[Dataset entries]
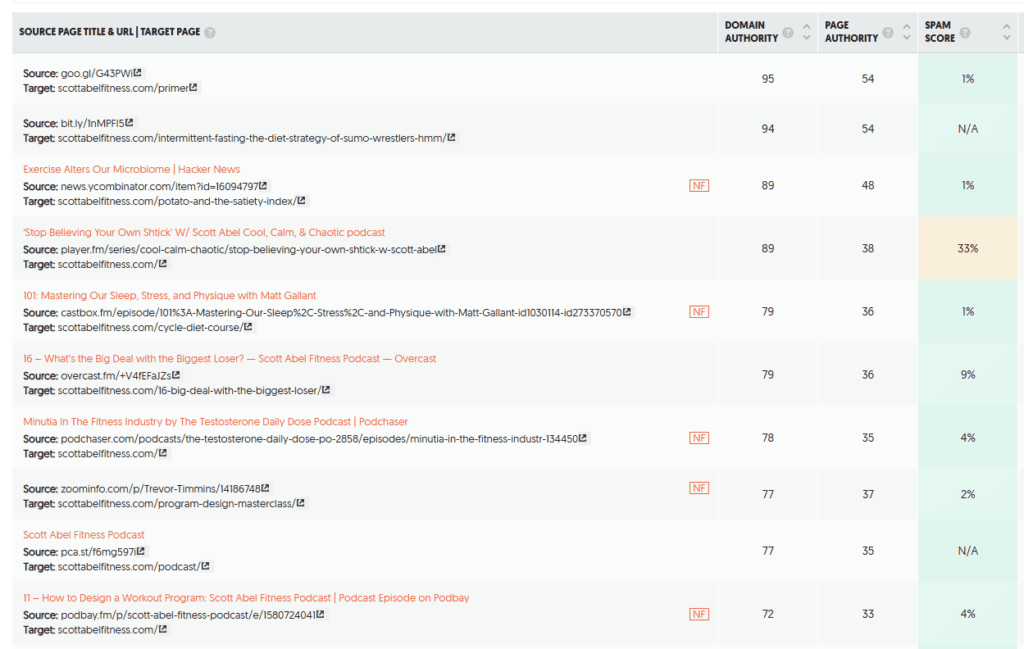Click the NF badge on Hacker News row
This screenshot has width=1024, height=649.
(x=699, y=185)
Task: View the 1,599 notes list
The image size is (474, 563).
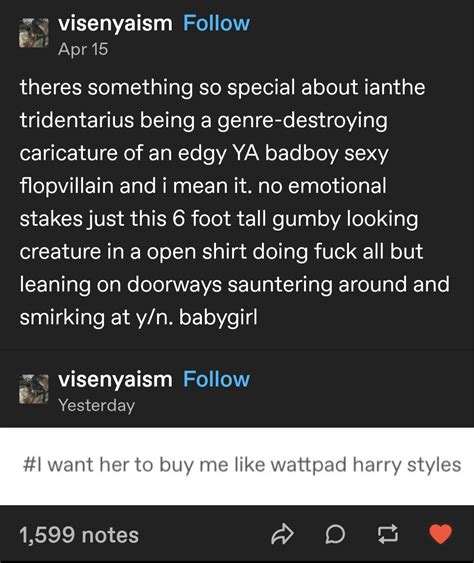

● What you have to do:
Your reply should give again exactly the lines from the one with "Task: View the 1,599 notes list" through the last line of the data, with both ends included and pictures left out.

● Solution for this task:
Task: View the 1,599 notes list
The image size is (474, 563).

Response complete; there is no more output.